[Exercise 1]
Answer these questions using the article on the Florida House tax relief package:
(a) To what rate would the House package lower the state's business rental tax?
(b) How large is Gov. Ron DeSantis' Fiscal Year 2020 spending request?
(c) At what time and on what date is the session scheduled to conclude?
[Exercise 2]
Reproduce the portion of the article on the Florida House tax relief package that opens with the words containing "FILE - Florida" and closes with "on hurricane supplies.".
[Exercise 3]
Write what comes next in the article on the Florida House tax relief package, picking up after its final sentence.

[Extracted text]
=== Section Start ===
FILE - Florida Rep. Bryan Avila

Florida state Rep. Bryan Avila, R-Hialeah

The Florida House is stitching together a $102.4 million tax relief package that would reduce the state’s business rental tax [BRT] from 5.7 to 5.35 percent and authorize a three-day back-to-school sales tax “holiday” on clothes, school supplies and computers, and seven-day tax “holiday’ on hurricane supplies.

The proposed tax breaks formally debuted Tuesday before the House Ways & Means Committee, which considered “concept language” regarding the tax relief package and a range of other tax-related items that will eventually be folded into the General Appropriations Act, annually filed as House Bill 5001.

Lawmakers approved a $171 million tax package last year that provided the same tax holiday package as well as property-tax breaks for property owners recovering from hurricane and tropical storm damage.

The preliminary tax package, which begins committee reviews next week, is included in the House’s proposed $89.9 billion fiscal year 2020 budget.

The Senate is seeking $90.3 billion in its preliminary spending plan, but its tax relief package is still being assembled from among a raft of proposals, including one to extend the back-to-school tax “holiday” to 14 days.

Gov. Ron DeSantis’ $91.3 billion Fiscal Year 2020 spending request includes a $335 million tax cut package that – like the House – includes a three-day back-to-school tax holiday and a one-week tax holiday on hurricane-preparation items, but also includes a $289.7 million reduction in the “required local effort” in school property tax contribution to the Florida Education Finance Program [FEFP].

That is not included in the House’s “concept language” considered by Ways & Means Tuesday, which instead offers a number of “clarifications” that restrict districts’ capacities to increase mill levies and requires districts to share operating discretionary levies “proportionately with charter schools in the district.”

If not, the House plan would require “the amount being withheld” from charter schools to be extracted by the state through the FEFP allocation.

The committee-level introduction of the tax package and other components of what will become HB 5001 is a first step in budget negotiations with the Senate, which could proceed until midnight May 3 when the session is scheduled to conclude.

“Compared to recent years, the composition of the package is fairly simple,” House Ways & Means Chairman Rep. Bryan Avila, R-Miami Springs, said.

Not included in the House’s preliminary tax package is the proposed cut in the communications services tax [CST] from 4.92 to 3.92 percent for general communications services and from 9.07 to 8.07 percent for direct-to-home satellite services in HB 693 sponsored by Rep. Rep. Jason Fischer, R-Jacksonville.
=== Section End ===
[Data extract]
=== Section Start ===
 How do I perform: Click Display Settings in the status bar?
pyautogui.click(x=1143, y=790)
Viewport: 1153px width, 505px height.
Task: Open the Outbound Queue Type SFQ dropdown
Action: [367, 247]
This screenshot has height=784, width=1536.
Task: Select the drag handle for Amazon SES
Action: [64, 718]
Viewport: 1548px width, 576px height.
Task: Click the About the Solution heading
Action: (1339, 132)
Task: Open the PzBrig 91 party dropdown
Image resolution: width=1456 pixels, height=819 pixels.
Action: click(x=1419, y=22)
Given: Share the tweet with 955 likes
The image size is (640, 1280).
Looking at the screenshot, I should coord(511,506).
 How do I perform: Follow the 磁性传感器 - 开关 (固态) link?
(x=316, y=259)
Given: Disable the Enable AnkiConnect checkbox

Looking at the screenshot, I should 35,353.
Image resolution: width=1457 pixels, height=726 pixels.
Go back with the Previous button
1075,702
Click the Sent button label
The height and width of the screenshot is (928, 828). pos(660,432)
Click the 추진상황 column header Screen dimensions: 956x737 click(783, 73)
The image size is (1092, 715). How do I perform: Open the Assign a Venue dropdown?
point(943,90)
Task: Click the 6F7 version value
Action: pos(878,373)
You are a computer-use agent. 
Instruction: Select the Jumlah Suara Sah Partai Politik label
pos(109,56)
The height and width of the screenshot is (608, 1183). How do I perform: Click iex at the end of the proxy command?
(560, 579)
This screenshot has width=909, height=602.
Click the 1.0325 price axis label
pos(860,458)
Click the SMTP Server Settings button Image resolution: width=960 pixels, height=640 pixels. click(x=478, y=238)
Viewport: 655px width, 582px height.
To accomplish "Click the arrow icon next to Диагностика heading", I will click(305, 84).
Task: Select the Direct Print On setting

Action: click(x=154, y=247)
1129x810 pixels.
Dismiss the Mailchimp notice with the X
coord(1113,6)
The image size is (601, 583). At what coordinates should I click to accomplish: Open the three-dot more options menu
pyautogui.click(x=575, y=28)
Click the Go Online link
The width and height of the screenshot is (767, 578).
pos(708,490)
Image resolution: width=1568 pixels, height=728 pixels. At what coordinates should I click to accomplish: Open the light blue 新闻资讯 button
=== Section End ===
[Task output 1]
(a) 5.35 percent
(b) $91.3 billion
(c) Midnight May 3

[Task output 2]
FILE - Florida Rep. Bryan Avila

Florida state Rep. Bryan Avila, R-Hialeah

The Florida House is stitching together a $102.4 million tax relief package that would reduce the state’s business rental tax [BRT] from 5.7 to 5.35 percent and authorize a three-day back-to-school sales tax “holiday” on clothes, school supplies and computers, and seven-day tax “holiday’ on hurricane supplies.

[Task output 3]
“I’m hopeful it will be included in the tax package,” Fischer said.

Rep. Anna Eskamani, R-Orlando, endorsed Fischer’s proposed CST cuts and offered a few of her own.

“We hear a lot of conversation around the tampon tax and things like that,” Eskamani said. “I’d love to make sure necessities for women and girls and families, including diapers” be included in the tax package.

The proposed BRT reduction from 5.7 percent to 5.35 percent would produce a savings of $47.9 million in 2020, according to the House analysis, but would mushroom to an estimated $99.9 million annually when applied for a full year in 2021.

The BRT, a tax only assessed in Florida and annually lobbied against by business groups, was reduced from 5.8 percent last year.

Under the House’s proposed plan, the three-day sales tax holiday would be August 2-4 and the seven-day disaster-preparedness tax holiday would be May 31-June 6.

In response to queries about scheduling disaster-preparedness tax exemption holidays in the days before approaching storms, Avila said fixing specific dates is the better tact because of the unpredictability of hurricanes and other disasters.

The “concept language” reviewed Monday would also amend rules for non-profit hospitals to qualify for charitable tax exemptions, reduce traffic fines for motorists who attend driver-improvement courses by 9 percent, and delay payments to “fiscally constrained counties” to offset property tax refunds granted to homeowners recovering from hurricane damage from January to June 2020 “to allow for the related state appropriation to be based on actual data, instead of an estimate.”